Source information below:
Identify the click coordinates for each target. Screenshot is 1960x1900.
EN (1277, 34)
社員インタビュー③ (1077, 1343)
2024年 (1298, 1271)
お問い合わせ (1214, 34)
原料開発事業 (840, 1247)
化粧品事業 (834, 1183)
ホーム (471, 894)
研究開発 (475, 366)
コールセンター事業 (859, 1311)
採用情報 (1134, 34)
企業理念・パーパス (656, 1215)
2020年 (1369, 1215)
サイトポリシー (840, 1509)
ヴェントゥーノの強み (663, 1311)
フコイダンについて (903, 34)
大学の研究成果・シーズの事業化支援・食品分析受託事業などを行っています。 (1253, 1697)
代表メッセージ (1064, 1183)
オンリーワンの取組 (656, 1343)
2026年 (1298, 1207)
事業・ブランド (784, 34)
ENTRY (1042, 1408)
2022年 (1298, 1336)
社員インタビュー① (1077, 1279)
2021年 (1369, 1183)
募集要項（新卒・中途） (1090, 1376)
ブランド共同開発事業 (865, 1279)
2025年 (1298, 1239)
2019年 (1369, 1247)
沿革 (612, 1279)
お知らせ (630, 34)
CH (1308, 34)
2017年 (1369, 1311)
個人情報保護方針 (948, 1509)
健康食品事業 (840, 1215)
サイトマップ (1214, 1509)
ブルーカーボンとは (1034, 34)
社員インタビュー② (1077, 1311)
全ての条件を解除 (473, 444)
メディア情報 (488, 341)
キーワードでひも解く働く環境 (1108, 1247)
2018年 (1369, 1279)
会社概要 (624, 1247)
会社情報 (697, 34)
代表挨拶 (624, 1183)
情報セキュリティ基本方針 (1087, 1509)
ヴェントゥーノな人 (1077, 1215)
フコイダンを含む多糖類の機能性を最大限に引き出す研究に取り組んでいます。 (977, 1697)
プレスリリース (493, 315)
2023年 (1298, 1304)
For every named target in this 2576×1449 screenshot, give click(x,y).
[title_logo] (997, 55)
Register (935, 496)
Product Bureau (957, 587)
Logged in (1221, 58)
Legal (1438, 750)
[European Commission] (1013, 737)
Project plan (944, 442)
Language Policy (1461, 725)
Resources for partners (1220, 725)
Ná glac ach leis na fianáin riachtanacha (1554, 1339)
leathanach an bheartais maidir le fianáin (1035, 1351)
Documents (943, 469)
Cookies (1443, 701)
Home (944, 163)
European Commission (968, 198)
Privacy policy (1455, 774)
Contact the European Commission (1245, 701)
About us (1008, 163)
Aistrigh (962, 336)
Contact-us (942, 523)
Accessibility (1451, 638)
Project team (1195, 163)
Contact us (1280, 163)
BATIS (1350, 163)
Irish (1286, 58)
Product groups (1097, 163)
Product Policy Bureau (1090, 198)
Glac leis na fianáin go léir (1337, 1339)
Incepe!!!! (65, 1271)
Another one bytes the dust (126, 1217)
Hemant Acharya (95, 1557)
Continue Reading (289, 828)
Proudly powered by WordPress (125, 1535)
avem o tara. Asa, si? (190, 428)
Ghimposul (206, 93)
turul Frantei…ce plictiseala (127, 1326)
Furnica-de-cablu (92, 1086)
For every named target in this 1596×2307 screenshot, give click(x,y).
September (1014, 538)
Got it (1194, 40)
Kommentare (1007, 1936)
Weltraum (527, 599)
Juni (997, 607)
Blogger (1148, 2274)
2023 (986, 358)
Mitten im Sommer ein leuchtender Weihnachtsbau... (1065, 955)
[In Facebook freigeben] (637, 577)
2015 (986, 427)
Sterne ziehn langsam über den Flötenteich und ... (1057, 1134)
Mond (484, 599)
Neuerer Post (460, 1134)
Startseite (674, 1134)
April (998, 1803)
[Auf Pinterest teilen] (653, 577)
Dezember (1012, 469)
End of Source information.
About this exercise - For this exercise, output exactly the lines above from the line with "健康食品事業 (840, 1215)" to the line with "Juni (997, 607)", counting both, and leave out the rest.

Reply -
健康食品事業 (840, 1215)
サイトマップ (1214, 1509)
ブルーカーボンとは (1034, 34)
社員インタビュー② (1077, 1311)
全ての条件を解除 (473, 444)
メディア情報 (488, 341)
キーワードでひも解く働く環境 (1108, 1247)
2018年 (1369, 1279)
会社概要 (624, 1247)
会社情報 (697, 34)
代表挨拶 (624, 1183)
情報セキュリティ基本方針 (1087, 1509)
ヴェントゥーノな人 (1077, 1215)
フコイダンを含む多糖類の機能性を最大限に引き出す研究に取り組んでいます。 (977, 1697)
プレスリリース (493, 315)
2023年 (1298, 1304)
For every named target in this 2576×1449 screenshot, give click(x,y).
[title_logo] (997, 55)
Register (935, 496)
Product Bureau (957, 587)
Logged in (1221, 58)
Legal (1438, 750)
[European Commission] (1013, 737)
Project plan (944, 442)
Language Policy (1461, 725)
Resources for partners (1220, 725)
Ná glac ach leis na fianáin riachtanacha (1554, 1339)
leathanach an bheartais maidir le fianáin (1035, 1351)
Documents (943, 469)
Cookies (1443, 701)
Home (944, 163)
European Commission (968, 198)
Privacy policy (1455, 774)
Contact the European Commission (1245, 701)
About us (1008, 163)
Aistrigh (962, 336)
Contact-us (942, 523)
Accessibility (1451, 638)
Project team (1195, 163)
Contact us (1280, 163)
BATIS (1350, 163)
Irish (1286, 58)
Product groups (1097, 163)
Product Policy Bureau (1090, 198)
Glac leis na fianáin go léir (1337, 1339)
Incepe!!!! (65, 1271)
Another one bytes the dust (126, 1217)
Hemant Acharya (95, 1557)
Continue Reading (289, 828)
Proudly powered by WordPress (125, 1535)
avem o tara. Asa, si? (190, 428)
Ghimposul (206, 93)
turul Frantei…ce plictiseala (127, 1326)
Furnica-de-cablu (92, 1086)
For every named target in this 1596×2307 screenshot, give click(x,y).
September (1014, 538)
Got it (1194, 40)
Kommentare (1007, 1936)
Weltraum (527, 599)
Juni (997, 607)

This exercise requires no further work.